U.S. politicians put the lives of immigrants at risk in Arizona

Arizona officials threatened to close vital migrant shelters and warned of a severe spike in homelessness if they cannot secure federal funding for migrant services. Despite the rise in immigrants being released by the U.S. Border Patrol into Pima County Arizona, with a record of 46,000 people released there in December of 2023, Pima County stated plans to end its contract with the Casa Alitas migrant housing and services program by the end of this March. There are no solid plans for the government to provide alternative assistance, only incomplete ideas for building public bathrooms and use of an inactive jail as housing for the potential influx of homeless immigrants.

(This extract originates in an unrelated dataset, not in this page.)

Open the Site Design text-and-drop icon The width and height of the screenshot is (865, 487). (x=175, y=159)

Casa Alias, which has sheltered and assisted nearly 400,000 predominantly Latin American migrants since its founding in 2014, plans to fire 66% of its employees and limit housing to 140 people per day — a decrease of 1,000% from its standard capacity of 1,400 people per day — in anticipation of the forced shutdown of its operations. A reduction in the program’s services would mean a loss of shelter, food, and transportation for migrants. Casa Alitas will require an estimated $60 million per year for its services to continue at a rate consistent with the county’s reception of immigrants and the county cannot afford this budget without federal funding, according to Pima County administrator Jan Lesher.

The U.S. Senate just passed a spending bill on March 23, six months after the start of the fiscal year. The bill includes $650 million in Homeland Security spending for migrant sheltering and services. This should provide some relief for the Casa Alitas program and immigrants in Pima County, but the government should not be excused for its last-minute decision. Casa Alitas shelter manager, Daniel Pina Lopez, explained that, even if Congress provides funding, it will still take time for the shelter to resume operations as usual, meaning immigrants that the program could have otherwise served could still face homelessness, hunger, and an overall lack of assistance.

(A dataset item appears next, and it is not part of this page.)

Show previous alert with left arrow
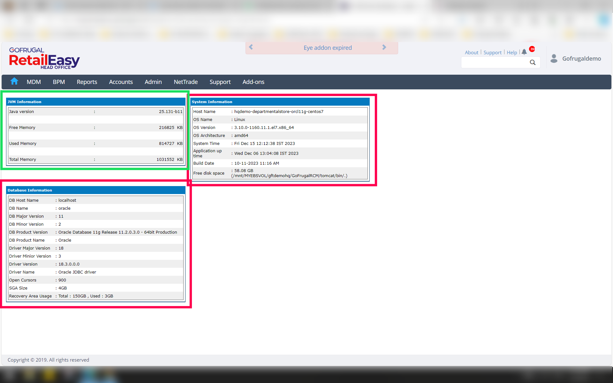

This time, the U.S. government narrowly decided to provide basic human necessities to millions of new migrants seeking asylum, but decisions for the well-being of people should not be delayed and should not be contentious. Why does the decision-making structure allow for shutdowns and lapses in services when those in power seem to be unable to make up their minds? More importantly, why should the U.S. government get to cherry-pick whose lives are worth supporting?

The impending humanitarian crisis for immigrants in Arizona indicates a broader systemic issue, and goes way beyond the Democrats and Republicans posturing about how to manage immigration. The failure of the U.S. government to act proactively in service of immigrants represents the inability and unwillingness of the political system to prioritize people over capitalist interests. At the end of the day, Biden’s policy is the same as Trump’s because they are presiding over the same economic system — one that displaces and exploits people, and discards them when they are unnecessary to profit-making. Policing the border and making people illegal is part of the regular functioning of capitalism. Trump flaunts his anti-immigrant policies and racism, while Biden promises to defend immigrants while carrying out effectively the same policies. None of the politicians care about immigrant workers.